QoS Contention, Or Sharing of High Performance LUNS’s and Filesystems
OK, so I will assume you accept that the old model of no prioritization of applications using storage in a storage pool is dumb. I will assume you’ve been reading my blog a bit and you now realize that there is a reason why networking instituted QoS, why airlines have first, business, and economy classes of service. Right? If not start here. If you don’t want to follow another stinking link, then let me summarize: Not all passengers, packets, LUNs or Filesystems are equal, and this inequality allows the Axiom to extract more value for the customer out of the disk drives using QoS for Storage.
So, for the skeptical folks out there, they try and shoot holes in the concept, which is a reasonable thing to do. Let’s pick a favorite, how is the Axiom any better than another system without QoS if for example you are sharing two high priority (call it Premium) LUNs?
To first order, it is not! If all you have is people that want first class tickets, there is no gain in differentiation, because you have defined a problem that allows none. That is simple!
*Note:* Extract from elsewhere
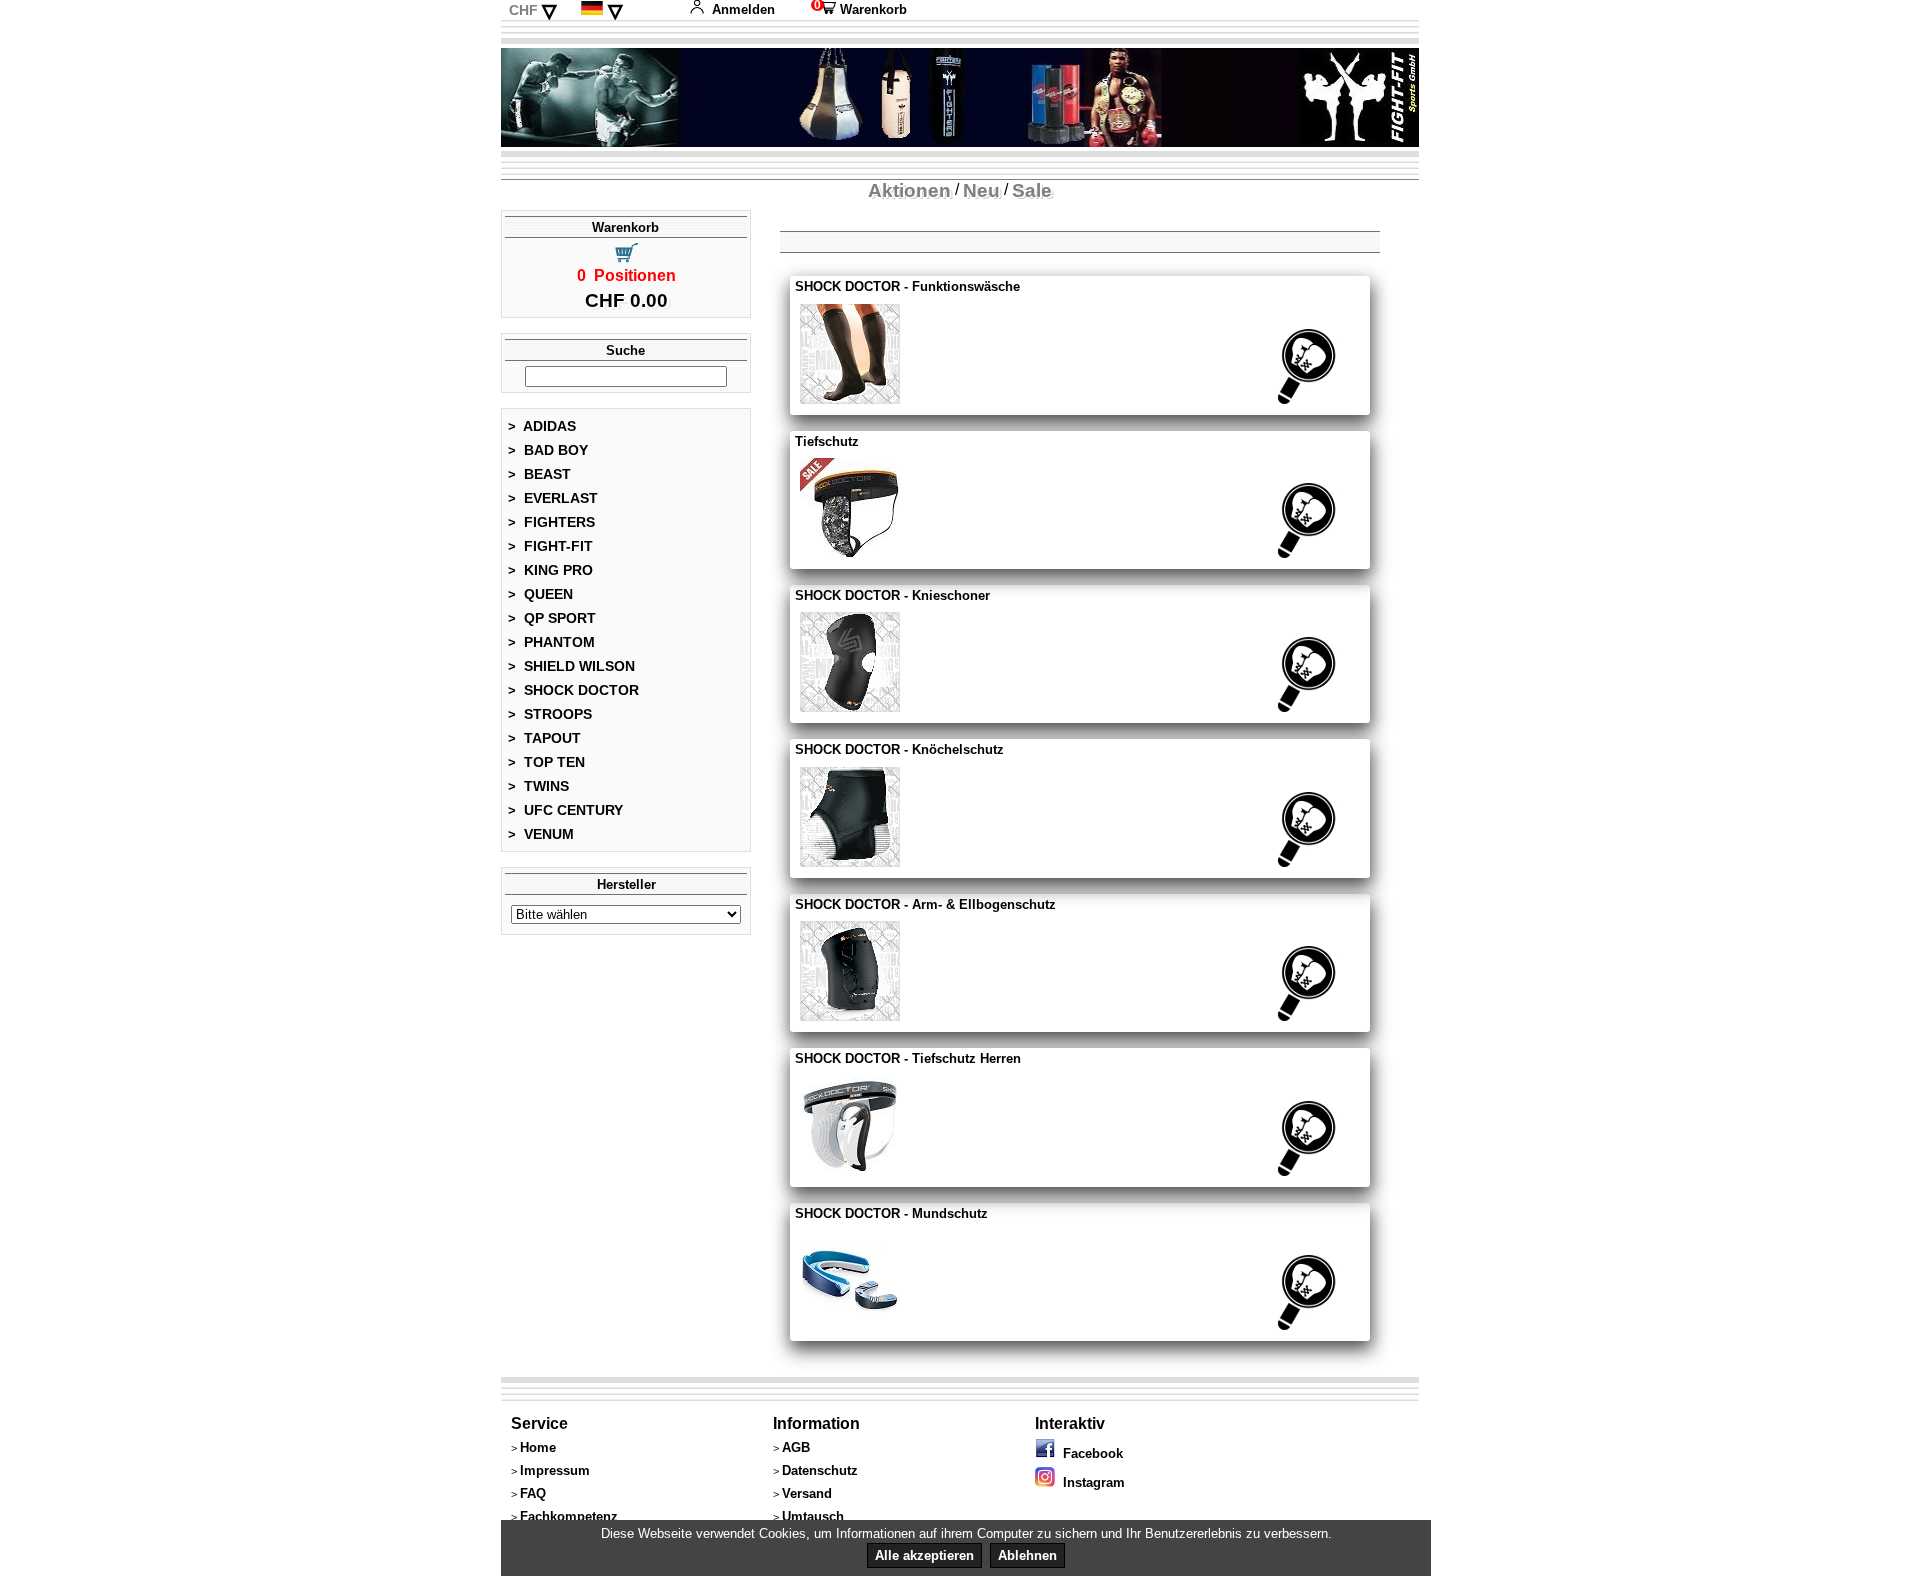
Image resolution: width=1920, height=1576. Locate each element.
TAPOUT (544, 738)
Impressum (555, 1470)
So if every Filesystem or LUN is equal, an old style system is just about as good as you can get anyway. Make sense? Well, with Axiom, the data placement on the platter and purposeful automatic striping across different spindles will give you a better and more automatic result than most of our competitors. On the other hand, the differentiation under those conditions is obtainable on any system as long as the data is laid out properly on the disk (manually if you aren’t using an Axiom), and you have enough cache.
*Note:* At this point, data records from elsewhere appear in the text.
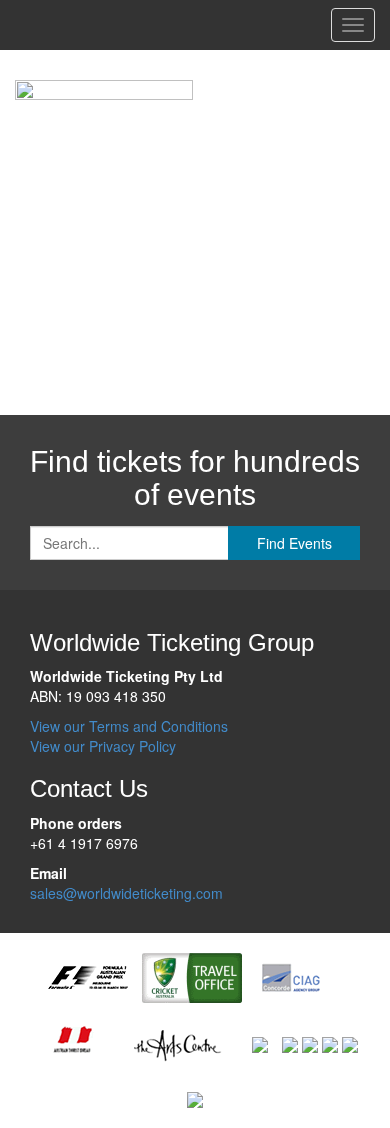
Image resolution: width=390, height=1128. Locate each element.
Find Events (294, 543)
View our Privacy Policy (103, 746)
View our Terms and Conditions (129, 726)
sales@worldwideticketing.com (126, 893)
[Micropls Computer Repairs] (330, 1043)
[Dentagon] (310, 1043)
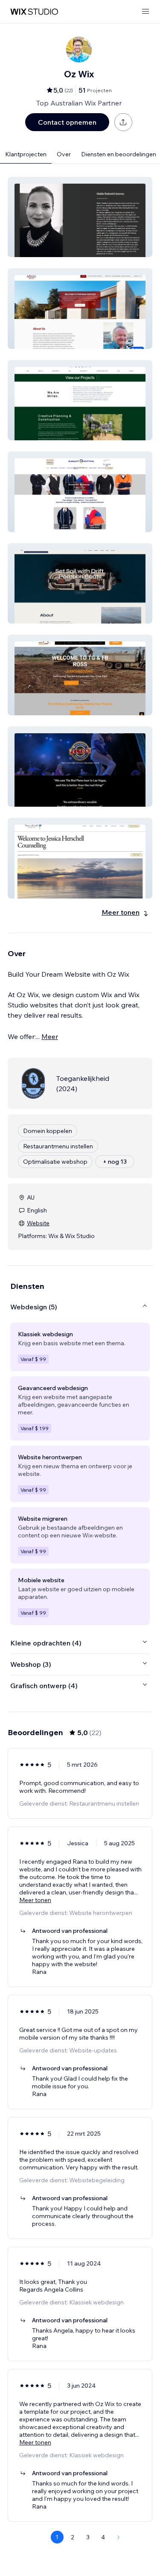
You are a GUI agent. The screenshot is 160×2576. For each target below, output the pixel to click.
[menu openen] (145, 12)
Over (64, 154)
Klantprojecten (26, 154)
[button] (80, 217)
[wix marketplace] (34, 12)
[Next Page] (118, 2537)
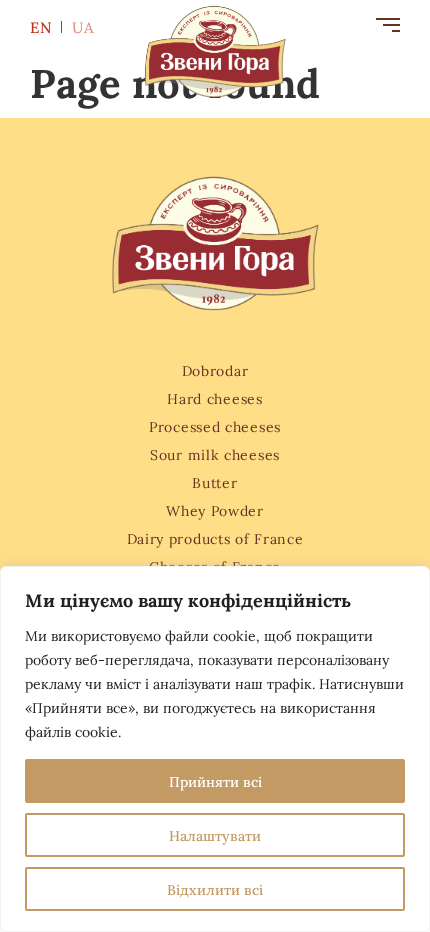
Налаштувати (215, 835)
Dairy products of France (215, 538)
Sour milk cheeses (215, 454)
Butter (214, 482)
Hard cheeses (214, 398)
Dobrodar (215, 370)
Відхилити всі (215, 889)
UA (83, 26)
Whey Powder (215, 510)
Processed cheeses (215, 426)
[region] (215, 749)
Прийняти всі (215, 781)
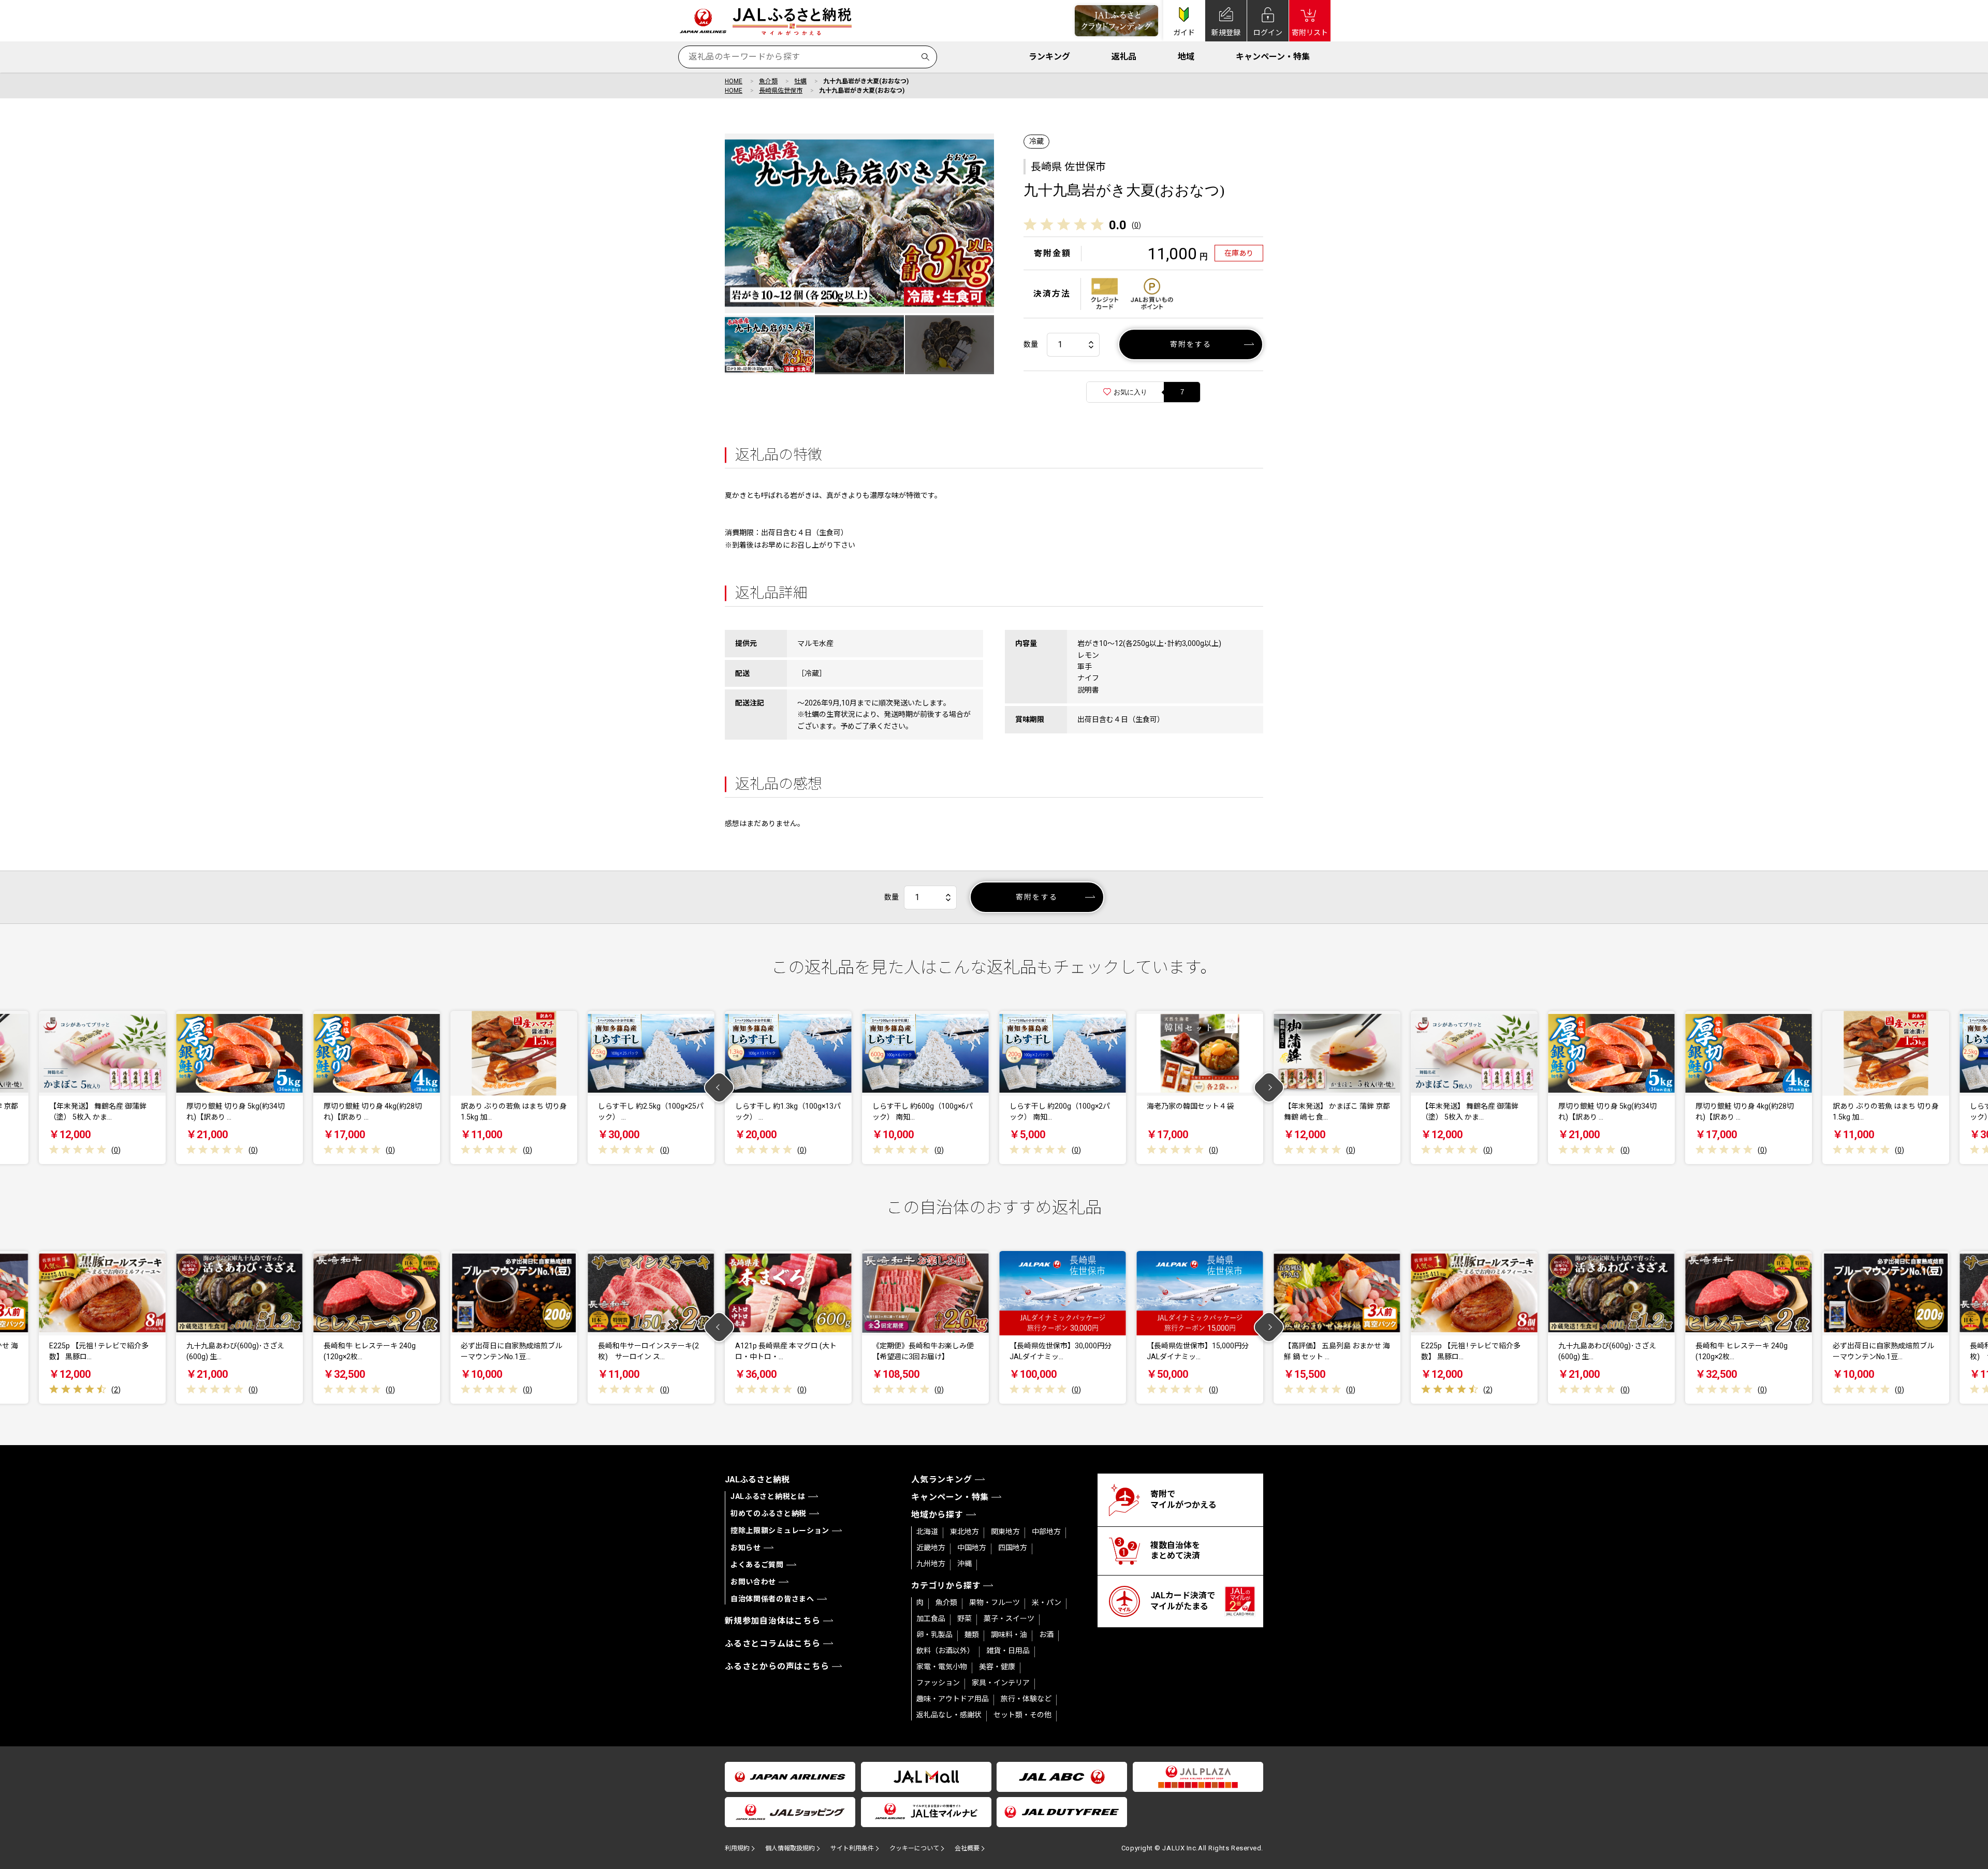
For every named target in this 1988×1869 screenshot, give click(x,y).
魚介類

OK, so let’s say we don’t define a silly example of two equal, high priority LUNs forced to share spindles. Let’s say we have 10 LUNs, and two are high priority relative to the rest. Let’s also assume that the Axiom is forced to share the spindles that they all reside on (it won’t share them unless it has to). Is this different? How can this be better than a system without QoS since there is sharing going on?
The answer is simple, and clear. To lay it out would be complex, but an example should make it abundantly obvious: Let’s say you are about to walk up to the ticket counter at an airline. Would you rather be in the first class line, or the main cabin? Well, assuming normal distribution of passengers, the answer is obviously first class. We all intuitively know that although you may be sharing the agent(s) with 2 or three other passengers, you aren’t sharing with 100 other passengers. Same applies for Axiom’s QoS. The difference is real, and worth money.
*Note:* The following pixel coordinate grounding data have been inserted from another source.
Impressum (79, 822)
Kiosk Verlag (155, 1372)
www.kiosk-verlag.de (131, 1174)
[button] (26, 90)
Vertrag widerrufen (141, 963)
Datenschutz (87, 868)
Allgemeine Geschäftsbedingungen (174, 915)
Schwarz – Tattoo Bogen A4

Look, this is not some mumbo jumbo cloud of smoke. Spindles and cache equal IOPS. If you can differentiate the application requirements by IO, capacity, and workload, a storage pool can meet a much wider range of simultaneous application requirements using QoS than without it for a given quantity of spindles. This means that in a world of ever increasing disk drive sizes, Axiom is the architecture that extracts the maximum value out of the storage technology you can afford. Period.
And this, my friends, is worth money - to you.
North America

Mike,
I'd be curious to hear what your opinion on dedupe is? What's Pillar's strategy? What's your opinion on EMC OEMing Quantum's product? When will Pillar have dedupe "in the box"? Dedupe is HOT. Is Pillar poised to ride that wave?